Metadata are structured information about a resource. Metadata record information about a document that is not actually part of its content, but is necessary to examine in order to deal with the document itself (for instance, information about its publication, lifecycle, etc.). Metadata also enable a document to be found by indicating what the document is about and how it can be accessed. Furthermore, metadata facilitates the discovery and use of online resources by providing information that aids and increases the ease with which information can be located by search engines that index metadata. Metadata values are labelled and collected according to a common ontology, i.e. an organized description of the metadata categories that describe the resources. A shared ontology is fundamental to provide a way for managing, organizing and comparing metadata.

The parliamentary, legislative and judiciary ontology is concerned particularly with records management and document management, and covers the core set of data elements needed for the effective management and retrieval of official parliamentary, legislative and judiciary information.

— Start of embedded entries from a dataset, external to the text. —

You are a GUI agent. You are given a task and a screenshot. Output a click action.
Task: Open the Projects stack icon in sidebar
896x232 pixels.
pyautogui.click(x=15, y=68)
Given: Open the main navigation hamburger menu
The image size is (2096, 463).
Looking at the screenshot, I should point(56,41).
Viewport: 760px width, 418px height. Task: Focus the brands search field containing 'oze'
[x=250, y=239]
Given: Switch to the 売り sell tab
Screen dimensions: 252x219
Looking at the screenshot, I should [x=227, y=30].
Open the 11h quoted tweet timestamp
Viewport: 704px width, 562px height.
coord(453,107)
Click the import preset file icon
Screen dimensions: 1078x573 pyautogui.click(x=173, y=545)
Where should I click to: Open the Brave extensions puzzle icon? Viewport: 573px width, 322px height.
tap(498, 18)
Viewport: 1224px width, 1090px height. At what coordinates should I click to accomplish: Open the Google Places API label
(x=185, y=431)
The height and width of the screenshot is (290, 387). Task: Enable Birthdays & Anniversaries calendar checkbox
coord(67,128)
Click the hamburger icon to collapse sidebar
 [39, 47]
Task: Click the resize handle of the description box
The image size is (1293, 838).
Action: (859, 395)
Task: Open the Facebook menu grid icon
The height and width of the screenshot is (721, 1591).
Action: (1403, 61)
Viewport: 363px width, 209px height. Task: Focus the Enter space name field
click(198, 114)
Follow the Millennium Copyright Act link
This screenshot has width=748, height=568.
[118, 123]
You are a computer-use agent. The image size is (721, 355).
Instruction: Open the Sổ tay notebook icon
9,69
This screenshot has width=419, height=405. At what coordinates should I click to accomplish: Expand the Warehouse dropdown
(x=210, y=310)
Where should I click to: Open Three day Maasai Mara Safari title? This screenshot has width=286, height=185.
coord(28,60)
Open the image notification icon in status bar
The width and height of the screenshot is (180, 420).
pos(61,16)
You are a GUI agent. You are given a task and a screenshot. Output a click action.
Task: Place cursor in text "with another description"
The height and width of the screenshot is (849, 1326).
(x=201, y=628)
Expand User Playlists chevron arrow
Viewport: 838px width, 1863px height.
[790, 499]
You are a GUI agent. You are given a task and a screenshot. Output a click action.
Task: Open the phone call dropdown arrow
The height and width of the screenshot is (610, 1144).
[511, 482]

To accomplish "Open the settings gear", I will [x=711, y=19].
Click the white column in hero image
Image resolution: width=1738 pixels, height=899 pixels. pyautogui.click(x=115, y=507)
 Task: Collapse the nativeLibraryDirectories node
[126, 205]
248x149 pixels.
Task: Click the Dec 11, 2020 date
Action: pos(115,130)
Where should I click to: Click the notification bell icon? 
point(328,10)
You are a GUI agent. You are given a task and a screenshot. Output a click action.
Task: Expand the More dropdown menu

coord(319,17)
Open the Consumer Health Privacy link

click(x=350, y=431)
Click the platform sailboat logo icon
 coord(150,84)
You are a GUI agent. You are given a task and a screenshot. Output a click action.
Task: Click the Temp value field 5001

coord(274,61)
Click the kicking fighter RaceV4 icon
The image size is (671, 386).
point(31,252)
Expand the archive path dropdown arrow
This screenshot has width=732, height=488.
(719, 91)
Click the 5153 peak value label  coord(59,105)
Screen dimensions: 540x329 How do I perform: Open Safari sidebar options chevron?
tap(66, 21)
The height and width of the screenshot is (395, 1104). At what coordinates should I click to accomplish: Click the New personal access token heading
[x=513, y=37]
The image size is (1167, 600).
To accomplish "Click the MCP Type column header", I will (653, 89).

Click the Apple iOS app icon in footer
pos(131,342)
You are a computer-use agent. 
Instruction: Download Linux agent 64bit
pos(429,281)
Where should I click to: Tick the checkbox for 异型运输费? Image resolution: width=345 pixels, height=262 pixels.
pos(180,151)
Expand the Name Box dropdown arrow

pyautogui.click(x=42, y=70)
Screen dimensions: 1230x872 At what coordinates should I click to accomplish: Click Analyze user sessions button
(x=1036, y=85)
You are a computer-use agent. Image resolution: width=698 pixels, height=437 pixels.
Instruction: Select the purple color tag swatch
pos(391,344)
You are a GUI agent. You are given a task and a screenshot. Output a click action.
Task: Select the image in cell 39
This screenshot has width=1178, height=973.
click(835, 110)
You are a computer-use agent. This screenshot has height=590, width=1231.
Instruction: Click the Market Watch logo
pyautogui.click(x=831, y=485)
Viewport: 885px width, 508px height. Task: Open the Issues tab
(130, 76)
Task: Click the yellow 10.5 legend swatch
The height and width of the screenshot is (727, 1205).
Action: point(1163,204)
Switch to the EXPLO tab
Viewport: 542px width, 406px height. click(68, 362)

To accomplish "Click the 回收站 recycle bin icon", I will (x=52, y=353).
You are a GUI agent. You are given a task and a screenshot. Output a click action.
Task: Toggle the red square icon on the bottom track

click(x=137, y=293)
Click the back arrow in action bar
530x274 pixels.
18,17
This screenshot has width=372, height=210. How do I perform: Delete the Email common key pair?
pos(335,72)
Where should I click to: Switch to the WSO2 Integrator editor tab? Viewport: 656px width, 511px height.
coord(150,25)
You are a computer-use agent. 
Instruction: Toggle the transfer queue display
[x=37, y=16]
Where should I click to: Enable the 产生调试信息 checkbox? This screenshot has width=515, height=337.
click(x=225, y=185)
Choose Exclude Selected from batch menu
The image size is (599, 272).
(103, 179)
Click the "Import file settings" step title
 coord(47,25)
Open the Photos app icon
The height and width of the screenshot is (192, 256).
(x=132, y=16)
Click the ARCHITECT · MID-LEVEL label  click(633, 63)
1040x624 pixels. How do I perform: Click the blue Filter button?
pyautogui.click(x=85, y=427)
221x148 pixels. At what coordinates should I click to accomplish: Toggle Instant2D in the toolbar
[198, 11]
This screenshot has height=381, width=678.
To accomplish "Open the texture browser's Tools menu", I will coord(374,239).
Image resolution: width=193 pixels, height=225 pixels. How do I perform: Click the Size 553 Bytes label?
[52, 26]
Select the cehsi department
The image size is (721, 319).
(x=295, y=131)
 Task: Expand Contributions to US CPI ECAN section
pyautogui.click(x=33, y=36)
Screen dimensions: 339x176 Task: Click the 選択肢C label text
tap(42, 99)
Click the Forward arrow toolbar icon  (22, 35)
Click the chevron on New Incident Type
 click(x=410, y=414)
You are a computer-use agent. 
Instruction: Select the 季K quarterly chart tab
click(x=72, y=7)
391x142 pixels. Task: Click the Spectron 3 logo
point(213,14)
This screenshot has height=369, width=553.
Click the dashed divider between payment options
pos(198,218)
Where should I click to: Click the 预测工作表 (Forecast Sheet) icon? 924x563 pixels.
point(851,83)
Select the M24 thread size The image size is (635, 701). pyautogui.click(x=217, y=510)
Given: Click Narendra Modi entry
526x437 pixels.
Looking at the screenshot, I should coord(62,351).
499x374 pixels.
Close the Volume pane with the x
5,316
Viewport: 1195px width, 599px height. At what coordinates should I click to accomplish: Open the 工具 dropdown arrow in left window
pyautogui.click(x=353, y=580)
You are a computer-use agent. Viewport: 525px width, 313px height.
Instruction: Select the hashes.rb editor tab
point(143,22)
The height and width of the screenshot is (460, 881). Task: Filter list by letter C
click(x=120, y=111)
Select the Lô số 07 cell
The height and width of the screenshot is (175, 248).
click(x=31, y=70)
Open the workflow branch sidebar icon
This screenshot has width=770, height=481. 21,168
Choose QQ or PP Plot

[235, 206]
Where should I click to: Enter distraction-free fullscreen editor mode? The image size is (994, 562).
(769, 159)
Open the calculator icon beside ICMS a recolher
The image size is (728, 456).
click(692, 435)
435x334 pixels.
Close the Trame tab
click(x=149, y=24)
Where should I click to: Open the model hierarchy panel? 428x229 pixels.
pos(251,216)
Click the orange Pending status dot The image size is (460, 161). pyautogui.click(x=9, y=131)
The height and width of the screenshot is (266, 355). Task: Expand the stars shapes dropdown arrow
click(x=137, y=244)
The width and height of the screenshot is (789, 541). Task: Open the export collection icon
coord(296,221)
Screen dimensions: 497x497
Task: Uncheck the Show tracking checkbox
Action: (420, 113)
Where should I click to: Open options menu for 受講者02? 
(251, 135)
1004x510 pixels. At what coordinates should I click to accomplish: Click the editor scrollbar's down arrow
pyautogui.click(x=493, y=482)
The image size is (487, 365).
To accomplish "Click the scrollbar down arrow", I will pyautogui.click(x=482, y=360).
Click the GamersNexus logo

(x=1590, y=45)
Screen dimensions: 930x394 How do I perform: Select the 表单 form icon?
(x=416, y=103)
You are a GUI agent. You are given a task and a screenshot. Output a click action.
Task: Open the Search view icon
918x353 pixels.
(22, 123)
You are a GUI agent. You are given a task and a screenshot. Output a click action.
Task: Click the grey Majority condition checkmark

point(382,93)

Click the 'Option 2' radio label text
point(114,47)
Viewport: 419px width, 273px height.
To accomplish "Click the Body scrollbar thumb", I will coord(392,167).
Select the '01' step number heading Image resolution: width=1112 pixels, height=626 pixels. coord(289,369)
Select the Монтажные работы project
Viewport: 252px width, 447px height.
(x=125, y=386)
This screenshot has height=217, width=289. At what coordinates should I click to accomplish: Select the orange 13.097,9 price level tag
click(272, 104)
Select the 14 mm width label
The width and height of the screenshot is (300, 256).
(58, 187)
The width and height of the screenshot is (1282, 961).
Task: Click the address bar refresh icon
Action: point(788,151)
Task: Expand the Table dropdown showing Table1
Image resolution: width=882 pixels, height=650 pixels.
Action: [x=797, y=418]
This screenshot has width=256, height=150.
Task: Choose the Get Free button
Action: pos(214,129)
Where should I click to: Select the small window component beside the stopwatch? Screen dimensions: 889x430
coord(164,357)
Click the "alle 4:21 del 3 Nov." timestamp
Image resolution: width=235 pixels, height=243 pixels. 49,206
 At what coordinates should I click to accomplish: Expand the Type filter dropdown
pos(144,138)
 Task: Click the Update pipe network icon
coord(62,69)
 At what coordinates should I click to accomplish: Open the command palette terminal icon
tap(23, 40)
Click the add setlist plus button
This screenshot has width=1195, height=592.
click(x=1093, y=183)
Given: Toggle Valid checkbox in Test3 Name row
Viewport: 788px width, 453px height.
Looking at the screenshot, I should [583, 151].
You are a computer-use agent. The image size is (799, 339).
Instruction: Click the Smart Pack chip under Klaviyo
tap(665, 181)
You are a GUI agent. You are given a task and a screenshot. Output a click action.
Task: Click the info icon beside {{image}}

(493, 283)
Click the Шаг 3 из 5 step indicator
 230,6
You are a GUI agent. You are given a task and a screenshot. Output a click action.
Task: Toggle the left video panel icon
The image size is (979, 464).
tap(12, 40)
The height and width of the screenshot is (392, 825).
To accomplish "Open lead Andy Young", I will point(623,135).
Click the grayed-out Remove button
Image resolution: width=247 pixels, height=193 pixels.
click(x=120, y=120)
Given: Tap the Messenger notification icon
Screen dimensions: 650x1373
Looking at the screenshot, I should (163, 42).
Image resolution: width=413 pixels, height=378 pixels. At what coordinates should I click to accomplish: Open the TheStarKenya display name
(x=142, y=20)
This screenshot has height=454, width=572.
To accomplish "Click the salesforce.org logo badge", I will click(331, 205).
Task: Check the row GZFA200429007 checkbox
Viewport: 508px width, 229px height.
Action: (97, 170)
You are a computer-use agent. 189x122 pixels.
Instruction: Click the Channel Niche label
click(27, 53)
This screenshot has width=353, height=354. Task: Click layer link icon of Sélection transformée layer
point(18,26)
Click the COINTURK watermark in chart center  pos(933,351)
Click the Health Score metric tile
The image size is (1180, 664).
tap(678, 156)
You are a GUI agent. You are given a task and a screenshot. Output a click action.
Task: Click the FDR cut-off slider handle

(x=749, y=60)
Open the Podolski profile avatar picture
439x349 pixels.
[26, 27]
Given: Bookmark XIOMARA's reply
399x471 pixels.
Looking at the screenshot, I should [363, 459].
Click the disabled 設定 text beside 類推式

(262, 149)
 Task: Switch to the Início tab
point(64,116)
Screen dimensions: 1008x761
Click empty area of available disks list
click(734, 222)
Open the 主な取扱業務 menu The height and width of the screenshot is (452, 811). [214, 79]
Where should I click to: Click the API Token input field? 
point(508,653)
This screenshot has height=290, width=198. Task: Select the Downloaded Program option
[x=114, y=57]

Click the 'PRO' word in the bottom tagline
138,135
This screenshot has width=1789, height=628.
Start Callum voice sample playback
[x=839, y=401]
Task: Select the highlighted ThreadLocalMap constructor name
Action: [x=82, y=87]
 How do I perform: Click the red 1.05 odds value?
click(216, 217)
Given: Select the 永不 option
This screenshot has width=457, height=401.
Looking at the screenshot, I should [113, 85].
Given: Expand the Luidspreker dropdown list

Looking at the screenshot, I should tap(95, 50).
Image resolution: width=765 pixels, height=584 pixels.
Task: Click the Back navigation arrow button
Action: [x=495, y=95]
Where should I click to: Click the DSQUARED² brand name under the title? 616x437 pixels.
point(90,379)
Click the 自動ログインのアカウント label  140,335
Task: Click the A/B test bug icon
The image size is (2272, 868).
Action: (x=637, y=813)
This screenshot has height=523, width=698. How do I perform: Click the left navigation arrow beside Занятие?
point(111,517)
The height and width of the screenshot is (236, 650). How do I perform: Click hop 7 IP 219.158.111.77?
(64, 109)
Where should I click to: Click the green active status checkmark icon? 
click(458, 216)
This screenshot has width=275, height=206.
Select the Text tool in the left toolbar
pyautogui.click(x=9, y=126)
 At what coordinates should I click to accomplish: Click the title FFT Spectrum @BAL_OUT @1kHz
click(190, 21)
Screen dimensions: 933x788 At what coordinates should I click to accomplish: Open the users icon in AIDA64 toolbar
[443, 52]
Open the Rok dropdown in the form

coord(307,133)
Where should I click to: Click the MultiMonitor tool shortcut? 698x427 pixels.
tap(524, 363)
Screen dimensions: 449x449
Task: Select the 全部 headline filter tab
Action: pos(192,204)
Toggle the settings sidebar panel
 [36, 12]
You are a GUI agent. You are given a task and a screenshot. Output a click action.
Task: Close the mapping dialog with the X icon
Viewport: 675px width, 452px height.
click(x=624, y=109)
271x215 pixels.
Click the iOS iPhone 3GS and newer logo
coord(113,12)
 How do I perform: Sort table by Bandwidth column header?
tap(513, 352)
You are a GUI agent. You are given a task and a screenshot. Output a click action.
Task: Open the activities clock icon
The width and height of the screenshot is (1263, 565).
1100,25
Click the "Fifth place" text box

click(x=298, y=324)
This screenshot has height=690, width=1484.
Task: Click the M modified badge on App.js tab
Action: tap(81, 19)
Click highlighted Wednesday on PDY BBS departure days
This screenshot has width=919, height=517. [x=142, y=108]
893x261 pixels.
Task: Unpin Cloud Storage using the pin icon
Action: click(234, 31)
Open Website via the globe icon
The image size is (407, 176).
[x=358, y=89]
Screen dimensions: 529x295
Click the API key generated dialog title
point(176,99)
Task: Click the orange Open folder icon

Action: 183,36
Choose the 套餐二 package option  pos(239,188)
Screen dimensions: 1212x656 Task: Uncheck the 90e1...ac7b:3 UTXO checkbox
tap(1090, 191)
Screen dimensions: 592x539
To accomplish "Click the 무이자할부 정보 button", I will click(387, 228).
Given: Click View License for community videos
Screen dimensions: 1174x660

The aim of the parliamentary, legislative and judiciary ontology is to provide a universal schema for all the information about a document that is available to its owner, does not belong to the document itself, and might be needed for management or searching. The Akoma Ntoso ontology provides direct translation of some of its values into the corresponding properties of the Dublin Core metadata schema (an international standard for the description of electronic documents available online), and uses  values and terms drawn from the legal thesauri to improve searchability by legal professionals.

Nonetheless, Akoma Ntoso, the ontology is designed to be extensible so that  Parliaments and Courts with different, or more specific, metadata needs may add extra elements and qualifiers to meet their own requirements.


MECHANISM for citation and cross referencing of documents

Define a mechanism MECHANISM for citation and cross referencing of data between documents

The Akoma Ntoso Naming Convention and the corresponding Akoma Ntoso reference mechanism are intended to enable a persistent, location-independent, mechanism for resource identification and active referencing. The adoption of a scheme based on the Naming Convention  allows the full automation of access to documents in a fully distributed hypertext.

The naming convention can cater for:

  • the direct access to the document being referred to, regardless of type, jurisdiction, country, or emanating body.
  • the specification of the existence, at a certain time, of more than one copy of the same document being referred to;
  • the possibility that references to resources not yet published on the web are present.

Official documents, bills, laws, acts and judgements contain numerous references to other official documents, judgements, bills, laws and acts. The whole parliamentary, legislative and judiciary corpus of documents can be seen as a network, in which each document is a node linking, and linked by, several other nodes through natural language expressions. The adoption of a common naming convention and a reference mechanism to connect a distributed document corpus, like the one embodied by the Parliaments and Courts, will greatly enhance the accessibility and richness of cross references. It will enable comprehensive cross referencing and hyper-linking, so vital to any parliamentary, legislative and judiciary corpus, from:

  • debate record into legislation
  • section of legislation to section of legislation in the same act
  • section of legislation to section of legislation in another act of the same Parliament or of an institution like the Pan African Parliament or European Parliament;
  • from judgements to other judgements and acts.